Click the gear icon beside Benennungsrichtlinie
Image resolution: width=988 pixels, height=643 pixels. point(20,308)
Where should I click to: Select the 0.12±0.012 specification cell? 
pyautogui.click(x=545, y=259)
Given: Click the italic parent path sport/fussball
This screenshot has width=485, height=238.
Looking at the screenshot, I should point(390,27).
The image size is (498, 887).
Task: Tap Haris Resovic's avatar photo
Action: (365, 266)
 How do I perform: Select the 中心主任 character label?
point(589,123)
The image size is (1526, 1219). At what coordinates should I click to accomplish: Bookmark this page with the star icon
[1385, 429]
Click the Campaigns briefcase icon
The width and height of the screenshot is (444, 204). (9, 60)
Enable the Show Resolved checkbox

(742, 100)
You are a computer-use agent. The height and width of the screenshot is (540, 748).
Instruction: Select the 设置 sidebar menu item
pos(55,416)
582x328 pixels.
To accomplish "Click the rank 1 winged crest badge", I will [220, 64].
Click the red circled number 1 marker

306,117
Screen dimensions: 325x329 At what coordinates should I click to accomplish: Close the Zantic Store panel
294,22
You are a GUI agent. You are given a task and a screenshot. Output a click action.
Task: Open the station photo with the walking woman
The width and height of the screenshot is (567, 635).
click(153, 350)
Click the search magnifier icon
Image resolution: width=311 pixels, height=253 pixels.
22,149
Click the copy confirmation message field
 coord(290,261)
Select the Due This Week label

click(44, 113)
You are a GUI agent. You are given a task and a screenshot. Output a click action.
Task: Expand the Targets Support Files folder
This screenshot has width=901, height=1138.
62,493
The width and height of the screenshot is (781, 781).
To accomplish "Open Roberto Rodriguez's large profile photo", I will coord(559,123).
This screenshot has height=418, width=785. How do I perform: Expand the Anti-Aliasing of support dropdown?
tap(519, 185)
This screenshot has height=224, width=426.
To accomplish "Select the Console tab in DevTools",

-*-

Exercise aim. Would you copy out all the entries above without changing a single character?

Your solution.
Click the gear icon beside Benennungsrichtlinie
Image resolution: width=988 pixels, height=643 pixels. point(20,308)
Where should I click to: Select the 0.12±0.012 specification cell? 
pyautogui.click(x=545, y=259)
Given: Click the italic parent path sport/fussball
This screenshot has width=485, height=238.
Looking at the screenshot, I should point(390,27).
The image size is (498, 887).
Task: Tap Haris Resovic's avatar photo
Action: (365, 266)
 How do I perform: Select the 中心主任 character label?
point(589,123)
The image size is (1526, 1219). At what coordinates should I click to accomplish: Bookmark this page with the star icon
[1385, 429]
Click the Campaigns briefcase icon
The width and height of the screenshot is (444, 204). (9, 60)
Enable the Show Resolved checkbox

(742, 100)
You are a computer-use agent. The height and width of the screenshot is (540, 748).
Instruction: Select the 设置 sidebar menu item
pos(55,416)
582x328 pixels.
To accomplish "Click the rank 1 winged crest badge", I will [220, 64].
Click the red circled number 1 marker

306,117
Screen dimensions: 325x329 At what coordinates should I click to accomplish: Close the Zantic Store panel
294,22
You are a GUI agent. You are given a task and a screenshot. Output a click action.
Task: Open the station photo with the walking woman
The width and height of the screenshot is (567, 635).
click(153, 350)
Click the search magnifier icon
Image resolution: width=311 pixels, height=253 pixels.
22,149
Click the copy confirmation message field
 coord(290,261)
Select the Due This Week label

click(44, 113)
You are a GUI agent. You are given a task and a screenshot. Output a click action.
Task: Expand the Targets Support Files folder
This screenshot has width=901, height=1138.
62,493
The width and height of the screenshot is (781, 781).
To accomplish "Open Roberto Rodriguez's large profile photo", I will coord(559,123).
This screenshot has height=418, width=785. How do I perform: Expand the Anti-Aliasing of support dropdown?
tap(519, 185)
This screenshot has height=224, width=426.
To accomplish "Select the Console tab in DevTools",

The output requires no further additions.